Powell (2018) discusses how incorrect distributional assumptions for this equation will not necessarily bias the estimates of the treatment effects as long as these errors are orthogonal to the instruments.

10

We would replace condition (8) with E [P(YDβ(τ))|X, P(S = 1|W) = 1] = τ.

11

Since medical expenditures for the attriters are unobserved, it should not be surprising that it would require additional assumptions to infer their medical care distribution.

12

A conditional quantile estimate would provide the impact of the plan for that quantile at a fixed age, sex, etc. For different covariates, this estimate would refer to different expenditure levels. For a 60 year old, a given quantile estimate may refer to a value above the stop loss. But the same quantile estimate may refer to a value near the deductible for a younger individual. Integrating out control variables included additively also does not address this problem since, in a conditional quantile framework, the original parameters were not permitted to vary with those control variables.

13

Censoring is only problematic if the quantile function itself is censored for any of the observations. Conditional quantile estimators include all variables in the quantile function so it is much more likely that at least some observations will be censored (e.g., if a variable has a large negative effect on the outcome and some observations have high values for that variable, then the quantile function evaluated for that observation’s covariates is likely censored), even at high quantiles.
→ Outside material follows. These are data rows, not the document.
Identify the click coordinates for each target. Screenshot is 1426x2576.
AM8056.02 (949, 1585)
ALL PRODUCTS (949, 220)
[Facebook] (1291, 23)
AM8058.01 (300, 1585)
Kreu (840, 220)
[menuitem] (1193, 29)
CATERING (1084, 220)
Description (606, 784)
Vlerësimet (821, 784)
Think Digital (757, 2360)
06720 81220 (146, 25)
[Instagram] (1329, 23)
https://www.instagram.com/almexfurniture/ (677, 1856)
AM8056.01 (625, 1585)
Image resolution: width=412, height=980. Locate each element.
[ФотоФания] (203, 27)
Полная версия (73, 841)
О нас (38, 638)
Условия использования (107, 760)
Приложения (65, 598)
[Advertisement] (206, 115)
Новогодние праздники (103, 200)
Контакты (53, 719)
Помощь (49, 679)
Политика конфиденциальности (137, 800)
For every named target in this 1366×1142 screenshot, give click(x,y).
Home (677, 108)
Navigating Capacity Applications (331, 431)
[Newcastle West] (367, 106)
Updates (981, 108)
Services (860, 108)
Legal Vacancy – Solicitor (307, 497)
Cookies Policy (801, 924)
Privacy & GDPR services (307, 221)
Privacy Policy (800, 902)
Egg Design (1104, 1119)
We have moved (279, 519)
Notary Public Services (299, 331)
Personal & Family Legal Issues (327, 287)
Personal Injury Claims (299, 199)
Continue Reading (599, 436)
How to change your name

GQR only includes the treatment variables - which take a limited set of values in our context - in the quantile function and the additional covariates cannot induce censoring issues. Our estimated SQFs at all values of the treatment variables imply positive medical expenditures and we are robust to censoring concerns.

14

We estimate each quantile function separately. When creating the expenditure distributions caused by each plan, we use the Chernozhukov et al. (2010) method to rearrange quantiles when necessary.

15

The p-value for Plan B is 0.17.

16

We should also highlight that the standard errors in Table 4 represent the standard errors for the mean estimates and are not comparable to the standard deviations found in Table 2.

17

Referring to Table 2: ($5,441.79-$5,157.89)-($1,559.35-$1,453.58).

18

All three 2007 plans provide full coverage above the stop loss point, but individuals may value the financial risk protection at lower levels of annual expenditures.

19

Note that we still use our original instruments. We do not estimate our plan choice model using the more flexible age controls.